TASK TO COMPLETE: Copy each line containing the word "link" from the records that follow, please.
+++ RAW DATA +++
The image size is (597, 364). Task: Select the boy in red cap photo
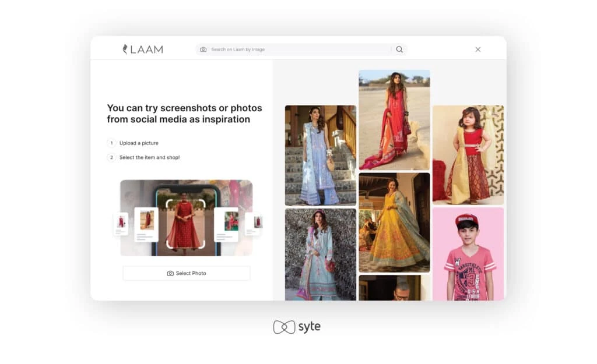tap(468, 253)
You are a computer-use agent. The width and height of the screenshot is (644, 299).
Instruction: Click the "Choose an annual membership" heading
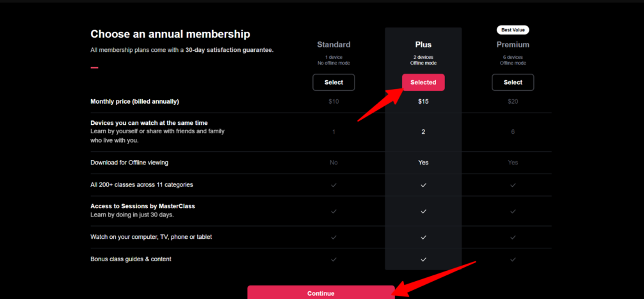(170, 34)
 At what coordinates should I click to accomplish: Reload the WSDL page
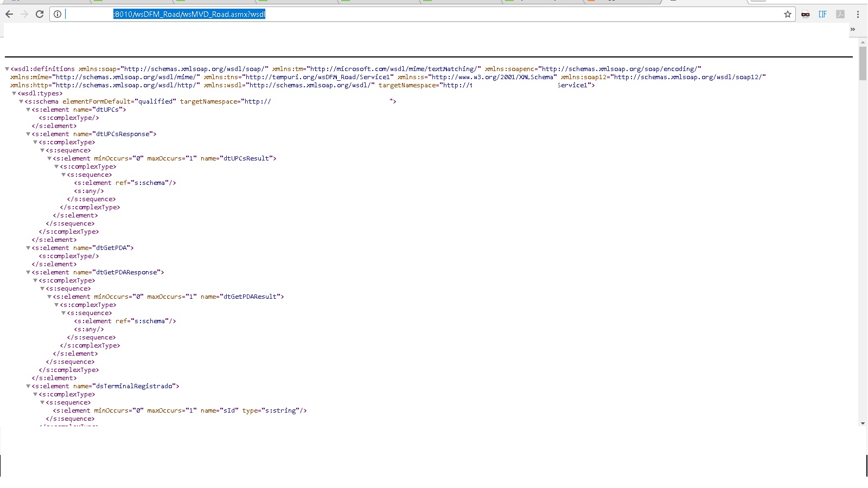(40, 14)
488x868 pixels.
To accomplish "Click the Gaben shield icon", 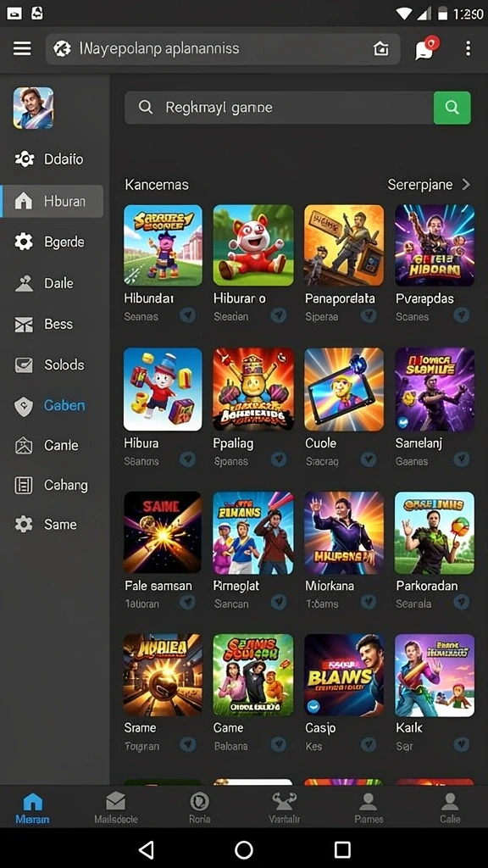I will [x=23, y=406].
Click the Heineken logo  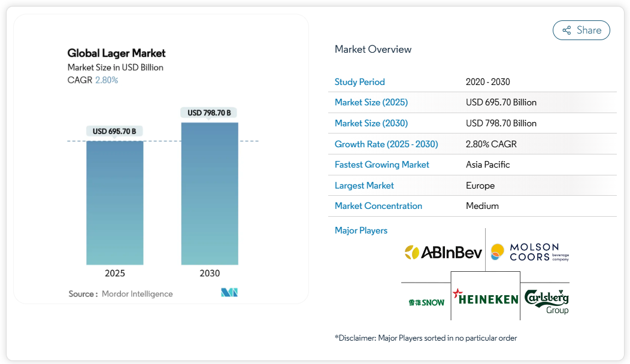[485, 297]
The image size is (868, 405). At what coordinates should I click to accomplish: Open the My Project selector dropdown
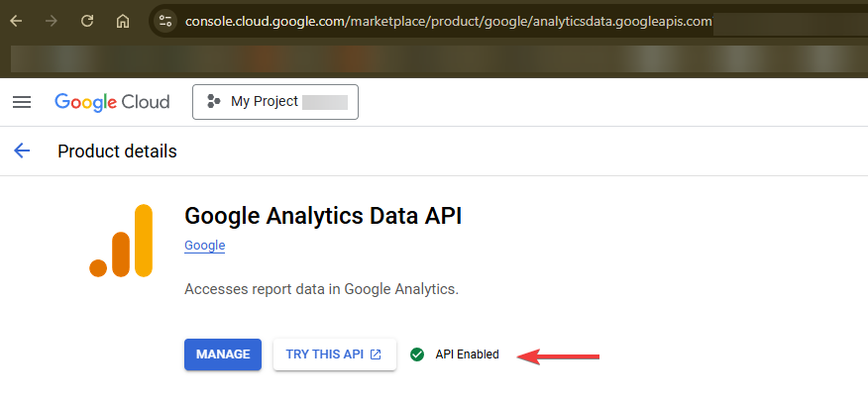point(275,102)
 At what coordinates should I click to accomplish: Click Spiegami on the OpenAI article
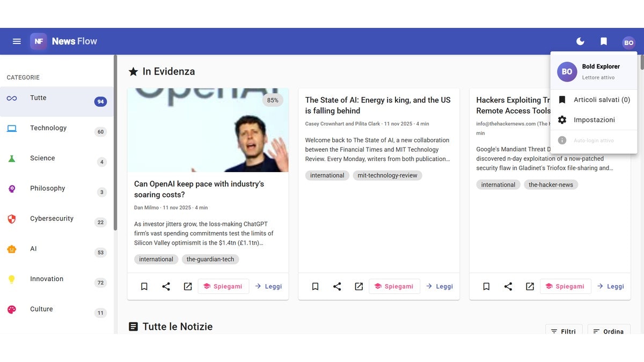(x=223, y=286)
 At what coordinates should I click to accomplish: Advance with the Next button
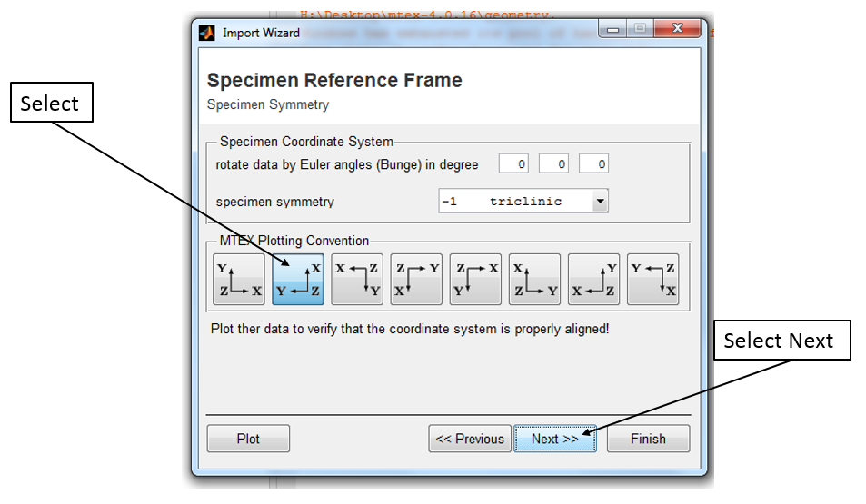click(x=554, y=439)
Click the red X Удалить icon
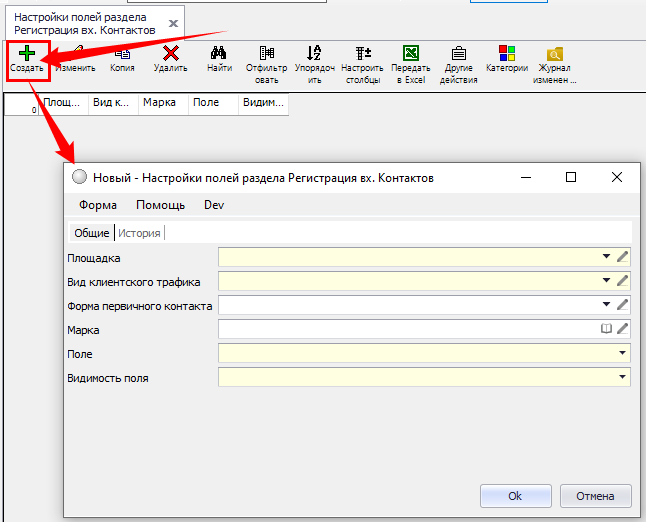The width and height of the screenshot is (646, 522). (x=171, y=54)
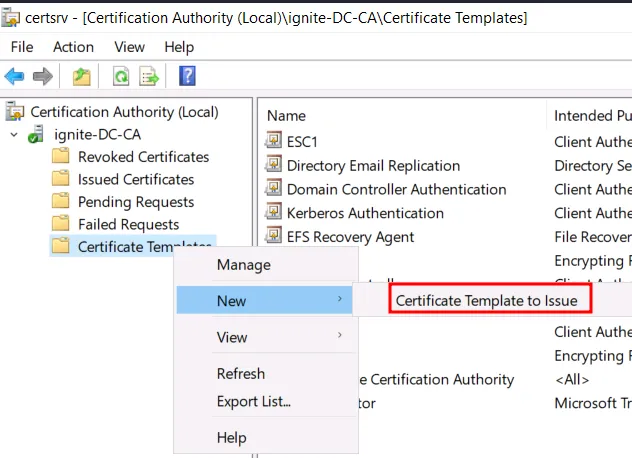Click Export List in context menu
The image size is (632, 458).
[x=253, y=401]

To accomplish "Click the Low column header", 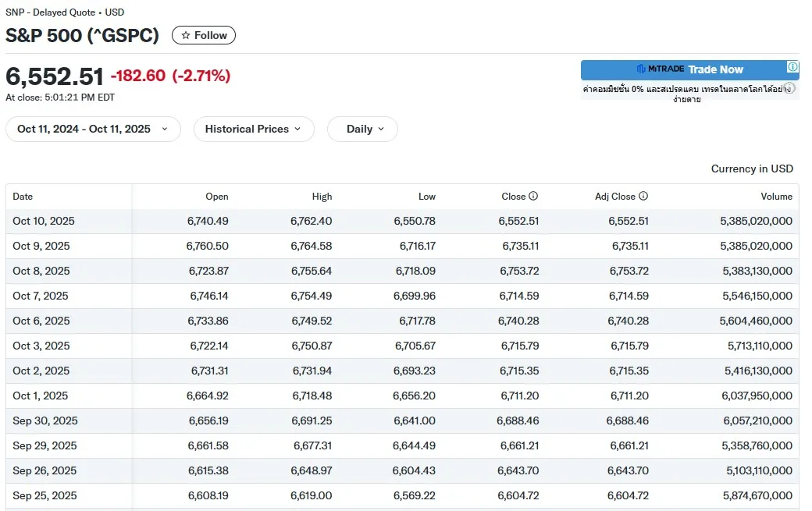I will pyautogui.click(x=426, y=197).
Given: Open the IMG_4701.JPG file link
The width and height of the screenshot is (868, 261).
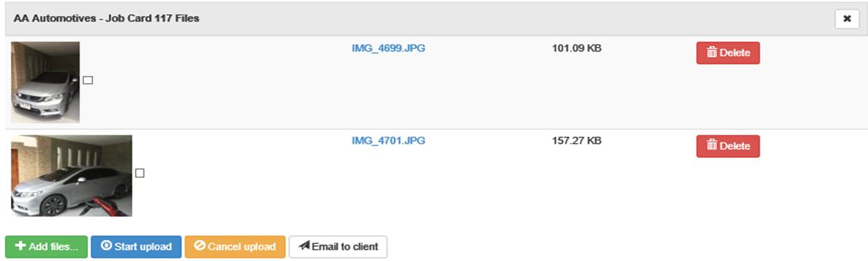Looking at the screenshot, I should pos(388,141).
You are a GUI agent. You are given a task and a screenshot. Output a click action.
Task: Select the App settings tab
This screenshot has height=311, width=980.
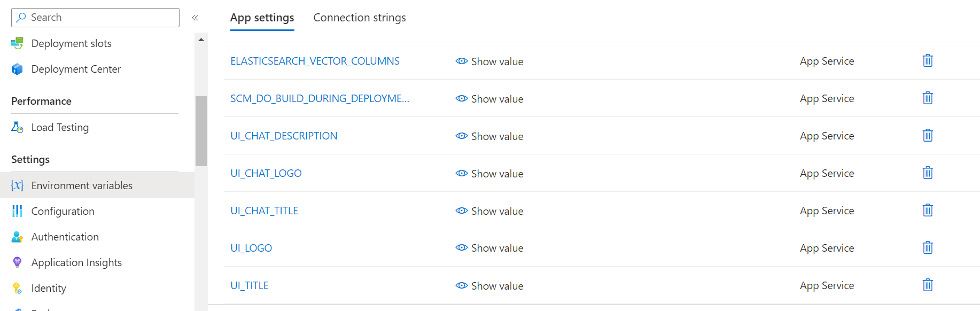click(262, 18)
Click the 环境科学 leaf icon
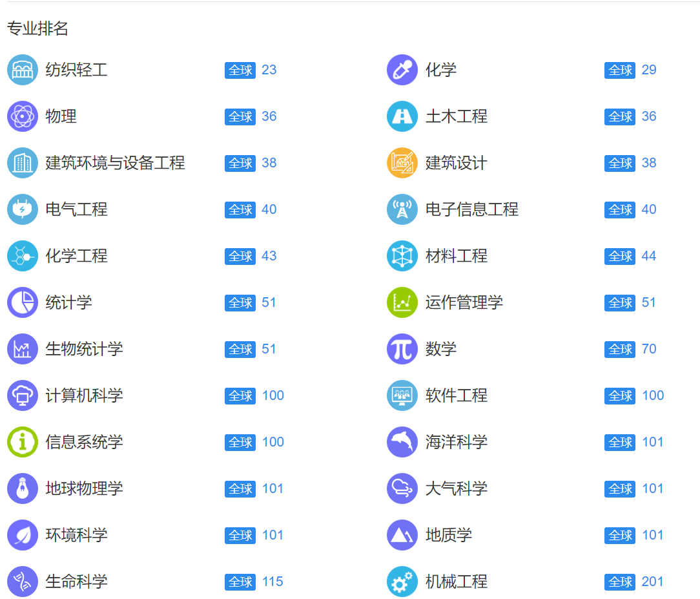This screenshot has height=599, width=700. tap(22, 535)
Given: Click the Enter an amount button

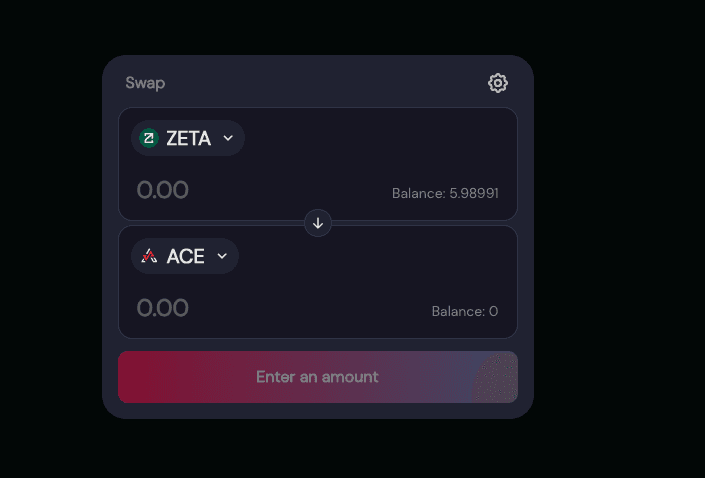Looking at the screenshot, I should [318, 377].
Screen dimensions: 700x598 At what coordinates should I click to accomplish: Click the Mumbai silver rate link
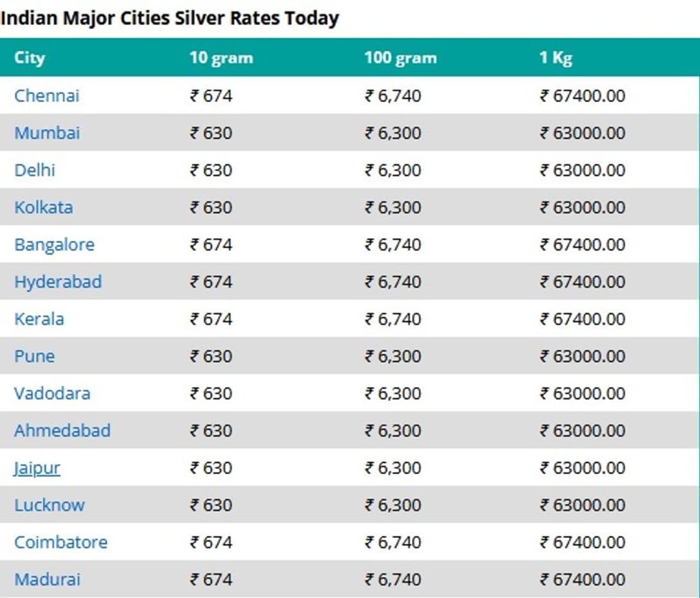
+++
WRITTEN ANSWER:
Given: Open the IMG_4701.JPG file link
Screen dimensions: 700x598 At what coordinates should I click to accomplish: Click the Mumbai silver rate link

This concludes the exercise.